Many Americans enjoy a cultural norm of changing careers at least once during their lifetime. A desire for something new to do from 9 to 5 seems to arise at the onset of a new decade, especially after 40—a time that heralds midlife and invites us to take stock of where we’ve been and where we’re headed.
Self reflection can be a good thing. It might even ward off the proverbial “midlife crisis”, a time of self-doubt and recognition of our own mortality. It’s denial that we’re changing and aging that can set off a spin of irrational decisions that gives this time of life a bad name.
In fact, facing into the confusing questions that often accompany midlife and beyond can lead us to a greater understanding of what’s next.
Take for example, author Susan Crandell who wrote Thinking About Tomorrow: Reinventing Yourself in Midlife.
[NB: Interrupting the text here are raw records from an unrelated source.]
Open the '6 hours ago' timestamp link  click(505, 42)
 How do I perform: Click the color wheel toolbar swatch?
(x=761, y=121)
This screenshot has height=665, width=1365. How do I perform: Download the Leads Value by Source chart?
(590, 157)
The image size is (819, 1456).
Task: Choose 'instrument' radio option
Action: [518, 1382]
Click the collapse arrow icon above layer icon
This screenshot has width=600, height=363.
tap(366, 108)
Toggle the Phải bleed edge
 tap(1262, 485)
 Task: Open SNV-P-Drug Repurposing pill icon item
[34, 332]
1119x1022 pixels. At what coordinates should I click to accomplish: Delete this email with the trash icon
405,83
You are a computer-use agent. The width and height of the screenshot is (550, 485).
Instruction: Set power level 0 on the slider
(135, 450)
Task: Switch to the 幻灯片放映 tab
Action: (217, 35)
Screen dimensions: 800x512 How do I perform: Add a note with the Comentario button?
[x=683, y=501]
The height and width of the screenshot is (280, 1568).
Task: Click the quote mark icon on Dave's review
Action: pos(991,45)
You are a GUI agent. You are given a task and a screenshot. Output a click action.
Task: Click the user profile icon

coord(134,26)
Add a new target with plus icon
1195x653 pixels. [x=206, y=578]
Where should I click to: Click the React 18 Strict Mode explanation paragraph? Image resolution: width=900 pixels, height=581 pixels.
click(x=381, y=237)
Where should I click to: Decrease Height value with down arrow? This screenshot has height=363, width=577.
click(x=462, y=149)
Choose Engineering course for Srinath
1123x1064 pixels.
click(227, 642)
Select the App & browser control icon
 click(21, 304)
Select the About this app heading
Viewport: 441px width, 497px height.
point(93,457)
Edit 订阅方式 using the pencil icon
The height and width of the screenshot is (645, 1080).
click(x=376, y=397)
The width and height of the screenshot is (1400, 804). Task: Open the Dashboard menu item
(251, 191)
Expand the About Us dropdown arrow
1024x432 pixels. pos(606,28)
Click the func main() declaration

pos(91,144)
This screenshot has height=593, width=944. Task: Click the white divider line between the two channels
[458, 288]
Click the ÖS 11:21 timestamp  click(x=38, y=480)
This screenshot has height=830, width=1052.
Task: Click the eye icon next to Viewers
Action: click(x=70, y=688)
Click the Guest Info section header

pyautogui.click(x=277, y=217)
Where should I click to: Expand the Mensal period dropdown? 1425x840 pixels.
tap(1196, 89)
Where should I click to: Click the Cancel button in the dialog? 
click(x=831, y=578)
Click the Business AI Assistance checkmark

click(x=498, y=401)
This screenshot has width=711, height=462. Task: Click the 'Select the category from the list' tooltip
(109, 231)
Crandell, the former editor-in-chief of More Magazine, re-engineered her own life and became a freelance writer and book author.
Her inspiring book recounts the stories of a group of diverse individuals who embraced aging as a turning point, shook up their status quo and reinvented themselves in their second half of life.
Among the chapters that feature people whom Crandell refers to as “life entrepreneurs” is the story behind my annual Women’s Retreat in France, which I’ll be offering on May 28 of this year.
The profiles in Crandell’s book illustrate what can unfold when someone honestly and attentively asks: What do I want to do with the rest of my life?
To begin to explore this question yourself, consider the following:
- What am I longing to do or experience?
- Is there a part of an old dream that could be salvaged and integrated into my life now?
- What energizes and engages me? What would need to happen to bring more of that into my life?
- What helps me hear what is true for me? How can I increase that activity?
- What is most important to me at this time? Am I living my life in alignment with this priority? If not, what needs to shift so that I am true to what I value?
By exploring the compelling questions of midlife, you may come to experience George Eliot’s promising message: “It’s never too late to be what you might have been.”